Good for you, Xenomantis!!! That took courage and heart to do!!! You should be proud of yourself as I would have done the same thing... only I can't say I would not have had a few _Choice _words for the little creeps! :angry: But you did the _Right_ thing. Good luck with your new mantis!!


----------



## Andrew (Oct 2, 2007)

> Yeah... It's just a little disturbing to think that this is the next generation that's going to rule the country and the world...


LOL, yeah, no kidding.


----------



## Xenomantis (Oct 2, 2007)

Thanks guys!


----------



## hibiscusmile (Oct 2, 2007)

Isn't that awful? I cannot believe what cruelty comes out of people, but that was Hitler, and the others like him. The one thing I cannot abide by is cruelty of any kind. Even when I have to kill something I do not torture it. But don't worry about them running the country, this is nothing new, people have been this way since time began. But they make you so angry don't they? :angry:


----------



## asdsdf (Oct 2, 2007)

Andrew said:


> Umm...hate to break it to ya, but almost all high schoolers are like that. Ever read Lord of the Flies?


Not me!!!

Also, Xenomantis, how old are you(Or atleast, aren

t you in highschool as well?)? At my school, they wouldn't just jeer at you...


----------



## Andrew (Oct 2, 2007)

asdsdf said:


> Not me!!!


Heh, well, we aren't exactly in the norm for most high school students.   

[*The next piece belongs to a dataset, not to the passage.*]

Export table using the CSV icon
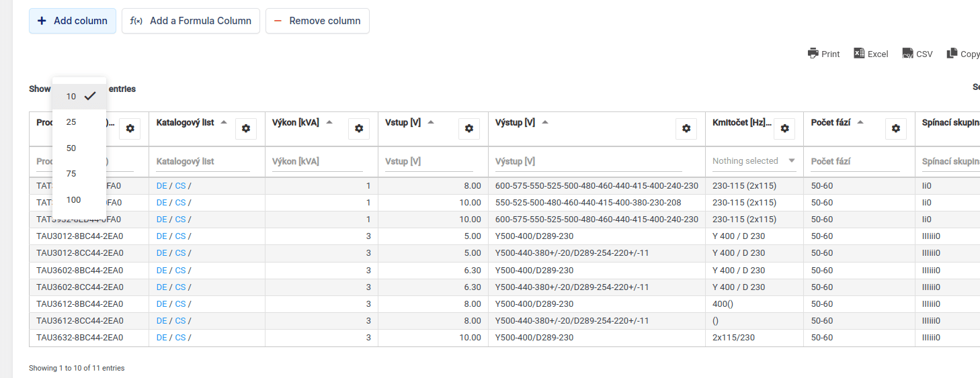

At my school they'd probably just laugh and call you a wuss, and then threaten to beat you up. But nobody at my school usually gets in fights, and when they do its just embarrassing to watch. :lol:  

P.S. - Lovin the new smilies...


----------



## asdsdf (Oct 2, 2007)

Andrew said:


> Heh, well, we aren't exactly in the norm for most high school students.   At my school they'd probably just laugh and call you a wuss, and then threaten to beat you up. But nobody at my school usually gets in fights, and when they do its just embarrassing to watch. :lol:
> 
> P.S. - Lovin the new smilies...


Ya well..... :lol: 

In my school, it's not threats...


----------



## Xenomantis (Oct 2, 2007)

asdsdf said:


> Not me!!!Also, Xenomantis, how old are you(Or atleast, aren
> 
> t you in highschool as well?)? At my school, they wouldn't just jeer at you...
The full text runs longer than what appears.